I pieced the top in one day, but the quilting took about 12 hours, which I spread over several days because it was a little hard on my shoulders and back.
I started quilting but using the walking foot to quilt a stabilizing grid of lines between all the blocks. For this, I rolled the quilt to fit under the machine. To support this long sausage, I assembled several surfaces. The white is my machine cabinet; the brown is the wooden cabinet that always backs up against the machine cabinet; the silver is my ironing board, lowered to line up; and the white table is a narrow folding table. This table was new this spring for the graduation party, and this is the first time I used it in the sewing studio. It was the perfect size for my cramped quarters.

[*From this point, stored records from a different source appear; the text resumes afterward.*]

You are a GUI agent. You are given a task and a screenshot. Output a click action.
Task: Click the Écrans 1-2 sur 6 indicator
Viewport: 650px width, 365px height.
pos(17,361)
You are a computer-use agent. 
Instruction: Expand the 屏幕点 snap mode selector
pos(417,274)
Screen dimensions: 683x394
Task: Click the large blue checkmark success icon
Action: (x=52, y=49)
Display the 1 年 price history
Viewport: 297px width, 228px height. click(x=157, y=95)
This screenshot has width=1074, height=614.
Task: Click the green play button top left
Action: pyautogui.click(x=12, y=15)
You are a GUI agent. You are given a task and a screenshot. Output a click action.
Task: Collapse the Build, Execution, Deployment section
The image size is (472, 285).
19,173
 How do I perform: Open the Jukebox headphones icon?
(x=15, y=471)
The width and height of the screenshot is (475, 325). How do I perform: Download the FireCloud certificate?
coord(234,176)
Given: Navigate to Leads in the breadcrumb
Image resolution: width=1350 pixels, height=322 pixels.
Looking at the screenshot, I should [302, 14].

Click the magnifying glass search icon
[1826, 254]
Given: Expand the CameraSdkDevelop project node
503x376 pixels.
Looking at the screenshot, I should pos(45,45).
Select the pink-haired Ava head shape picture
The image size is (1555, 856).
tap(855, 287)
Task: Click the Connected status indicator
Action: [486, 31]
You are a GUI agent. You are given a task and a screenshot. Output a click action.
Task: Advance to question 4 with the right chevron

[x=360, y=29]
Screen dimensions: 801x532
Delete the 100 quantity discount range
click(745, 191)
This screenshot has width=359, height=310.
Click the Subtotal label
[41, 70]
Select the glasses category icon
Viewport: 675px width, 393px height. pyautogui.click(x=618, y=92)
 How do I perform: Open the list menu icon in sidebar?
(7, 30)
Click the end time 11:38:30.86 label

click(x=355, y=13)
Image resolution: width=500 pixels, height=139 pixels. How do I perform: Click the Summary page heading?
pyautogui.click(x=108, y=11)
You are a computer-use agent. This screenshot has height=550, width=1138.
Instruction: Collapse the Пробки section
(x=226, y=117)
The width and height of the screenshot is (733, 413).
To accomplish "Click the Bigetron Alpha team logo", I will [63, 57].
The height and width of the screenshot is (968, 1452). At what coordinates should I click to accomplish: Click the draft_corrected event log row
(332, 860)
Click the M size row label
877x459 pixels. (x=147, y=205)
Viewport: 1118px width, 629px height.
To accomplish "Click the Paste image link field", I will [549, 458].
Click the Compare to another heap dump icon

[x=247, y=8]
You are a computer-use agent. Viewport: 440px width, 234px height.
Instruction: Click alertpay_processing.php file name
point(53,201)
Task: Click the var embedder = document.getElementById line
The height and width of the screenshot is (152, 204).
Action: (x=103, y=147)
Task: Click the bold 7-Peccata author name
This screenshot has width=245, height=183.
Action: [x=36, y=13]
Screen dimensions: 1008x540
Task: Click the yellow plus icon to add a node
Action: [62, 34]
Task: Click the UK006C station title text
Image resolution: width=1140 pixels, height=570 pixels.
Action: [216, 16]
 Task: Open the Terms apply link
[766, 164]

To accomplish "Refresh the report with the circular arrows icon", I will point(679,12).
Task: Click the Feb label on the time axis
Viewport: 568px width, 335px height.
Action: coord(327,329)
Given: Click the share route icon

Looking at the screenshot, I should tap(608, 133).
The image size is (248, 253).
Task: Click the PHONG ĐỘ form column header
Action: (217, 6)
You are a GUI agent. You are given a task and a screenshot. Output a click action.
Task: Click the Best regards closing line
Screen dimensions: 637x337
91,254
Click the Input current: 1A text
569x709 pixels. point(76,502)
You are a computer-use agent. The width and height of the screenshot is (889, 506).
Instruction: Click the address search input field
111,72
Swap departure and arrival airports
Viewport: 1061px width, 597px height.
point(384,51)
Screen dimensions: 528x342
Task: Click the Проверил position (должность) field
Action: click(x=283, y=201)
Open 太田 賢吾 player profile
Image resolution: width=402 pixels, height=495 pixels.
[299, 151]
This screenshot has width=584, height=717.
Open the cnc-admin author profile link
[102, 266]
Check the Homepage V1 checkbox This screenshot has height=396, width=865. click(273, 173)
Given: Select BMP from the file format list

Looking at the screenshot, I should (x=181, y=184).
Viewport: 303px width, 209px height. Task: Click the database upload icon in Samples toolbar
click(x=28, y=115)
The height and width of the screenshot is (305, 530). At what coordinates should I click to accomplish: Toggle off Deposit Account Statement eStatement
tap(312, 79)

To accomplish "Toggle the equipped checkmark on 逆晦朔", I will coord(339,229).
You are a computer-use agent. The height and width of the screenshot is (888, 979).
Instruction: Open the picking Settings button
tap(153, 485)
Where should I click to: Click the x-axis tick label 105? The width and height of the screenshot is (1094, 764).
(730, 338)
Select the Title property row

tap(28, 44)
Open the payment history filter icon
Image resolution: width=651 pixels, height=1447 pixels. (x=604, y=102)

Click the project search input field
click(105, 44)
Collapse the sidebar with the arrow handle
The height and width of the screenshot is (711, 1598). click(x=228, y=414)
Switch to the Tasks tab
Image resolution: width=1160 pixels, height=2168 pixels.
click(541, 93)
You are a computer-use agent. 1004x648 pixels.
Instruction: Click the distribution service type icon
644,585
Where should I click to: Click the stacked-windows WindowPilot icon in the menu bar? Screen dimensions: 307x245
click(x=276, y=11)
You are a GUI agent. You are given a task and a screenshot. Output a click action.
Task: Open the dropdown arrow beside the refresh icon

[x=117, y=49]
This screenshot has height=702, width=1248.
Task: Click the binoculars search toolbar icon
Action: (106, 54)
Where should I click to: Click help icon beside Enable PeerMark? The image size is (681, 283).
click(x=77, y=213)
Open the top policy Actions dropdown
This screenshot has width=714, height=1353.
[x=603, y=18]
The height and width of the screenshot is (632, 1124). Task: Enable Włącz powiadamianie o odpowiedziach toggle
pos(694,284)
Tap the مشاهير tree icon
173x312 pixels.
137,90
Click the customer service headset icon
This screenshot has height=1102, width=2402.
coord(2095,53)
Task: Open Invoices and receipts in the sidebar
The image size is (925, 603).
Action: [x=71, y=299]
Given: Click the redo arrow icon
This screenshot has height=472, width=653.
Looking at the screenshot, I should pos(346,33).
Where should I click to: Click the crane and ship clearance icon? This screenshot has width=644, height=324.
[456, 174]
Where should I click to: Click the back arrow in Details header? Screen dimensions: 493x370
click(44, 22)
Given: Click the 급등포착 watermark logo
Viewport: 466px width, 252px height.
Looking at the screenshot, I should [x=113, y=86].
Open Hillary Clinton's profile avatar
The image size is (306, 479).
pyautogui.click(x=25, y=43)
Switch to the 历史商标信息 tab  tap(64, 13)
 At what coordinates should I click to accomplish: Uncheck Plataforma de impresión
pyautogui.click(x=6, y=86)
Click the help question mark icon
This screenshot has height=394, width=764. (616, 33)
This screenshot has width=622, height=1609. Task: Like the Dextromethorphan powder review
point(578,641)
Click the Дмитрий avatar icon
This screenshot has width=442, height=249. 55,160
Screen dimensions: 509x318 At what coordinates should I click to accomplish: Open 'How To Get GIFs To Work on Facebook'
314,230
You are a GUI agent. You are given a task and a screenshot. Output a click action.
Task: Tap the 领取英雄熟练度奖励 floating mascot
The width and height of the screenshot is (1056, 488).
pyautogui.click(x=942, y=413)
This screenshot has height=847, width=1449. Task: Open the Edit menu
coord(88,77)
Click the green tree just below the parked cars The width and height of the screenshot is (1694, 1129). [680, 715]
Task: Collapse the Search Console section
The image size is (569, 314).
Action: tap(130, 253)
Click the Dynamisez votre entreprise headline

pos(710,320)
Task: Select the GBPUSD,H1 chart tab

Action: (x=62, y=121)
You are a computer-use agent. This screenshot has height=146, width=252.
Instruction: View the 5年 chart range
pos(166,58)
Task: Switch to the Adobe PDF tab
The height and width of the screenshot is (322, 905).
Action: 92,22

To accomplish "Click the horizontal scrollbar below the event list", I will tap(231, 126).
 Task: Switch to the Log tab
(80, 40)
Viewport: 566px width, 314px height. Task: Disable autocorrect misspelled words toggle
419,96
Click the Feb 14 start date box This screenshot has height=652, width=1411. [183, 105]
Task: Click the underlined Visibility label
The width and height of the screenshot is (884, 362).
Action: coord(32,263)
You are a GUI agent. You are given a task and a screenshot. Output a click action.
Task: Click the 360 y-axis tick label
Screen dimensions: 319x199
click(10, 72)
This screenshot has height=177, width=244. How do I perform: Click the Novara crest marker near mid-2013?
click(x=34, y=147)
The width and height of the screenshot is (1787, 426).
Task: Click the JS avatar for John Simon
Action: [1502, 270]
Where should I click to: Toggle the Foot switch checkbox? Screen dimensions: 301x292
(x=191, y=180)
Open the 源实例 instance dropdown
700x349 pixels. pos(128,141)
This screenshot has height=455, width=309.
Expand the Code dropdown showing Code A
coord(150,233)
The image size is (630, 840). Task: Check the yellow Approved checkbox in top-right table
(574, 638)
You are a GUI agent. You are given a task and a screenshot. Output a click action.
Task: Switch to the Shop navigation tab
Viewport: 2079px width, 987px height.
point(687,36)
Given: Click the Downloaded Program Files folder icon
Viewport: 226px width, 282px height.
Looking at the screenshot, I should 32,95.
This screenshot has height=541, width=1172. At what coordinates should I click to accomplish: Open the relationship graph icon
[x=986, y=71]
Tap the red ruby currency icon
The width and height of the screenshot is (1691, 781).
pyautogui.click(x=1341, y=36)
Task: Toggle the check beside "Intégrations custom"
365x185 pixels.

For the straight lines in the chevrons (are “zig zag” and “chevron” completely interchangeable?) I used the walking foot, where I would usually free motion them. However, the large size made it possible to use the walking foot, and I know it made my lines a lot straighter (notice I didn’t have to come on Twitter to beg you to chant about crinkling for me). This was the least fun and most time-consuming part. Shoulder tiring. I found that moving the white table around to the left side of the machine gave me the support I needed for this step.
Finally I got to my favorite: free-motion feathers. I know I’m in a little bit of a rut with these, though I am stretching and doing different things with them sometimes. When I get stuck on something like this, I often just go with it until I get them out of my system. Or get good at them. Or sick of them. So far I am getting pretty good at them, though I find that some days I can form feathers and some days I really can’t. More and more I can. And, as Kati R. said, I may just make them forever. So versatile and traditional, but I like the contrast for modern things, too.
For the feathers, I used the flatten and smash technique (is that right? Leah Day?). I used the stitch regulator on my machine, but I’m alright without it, too. I just marked the spines (which I quilted before I took off the walking foot) and went for it. I’m pretty happy with them. There’s some glitches and size variation, but I won’t point those out to you. I think it washed up beautifully.
I bound it with the coordinating stripe, which is wavy, giving the binding an interesting slanted look in places. It’s all machine bound.
This all came from stash, front and back. I enjoyed it, and I hope it comforts someone.
Happy Thanksgiving.
November 19, 2012 at 11:40 PM
FABULOUS, fabulous quilt, Valerie! I love it.
November 20, 2012 at 9:37 AM
Lovely and soothing. What a treasure for someone.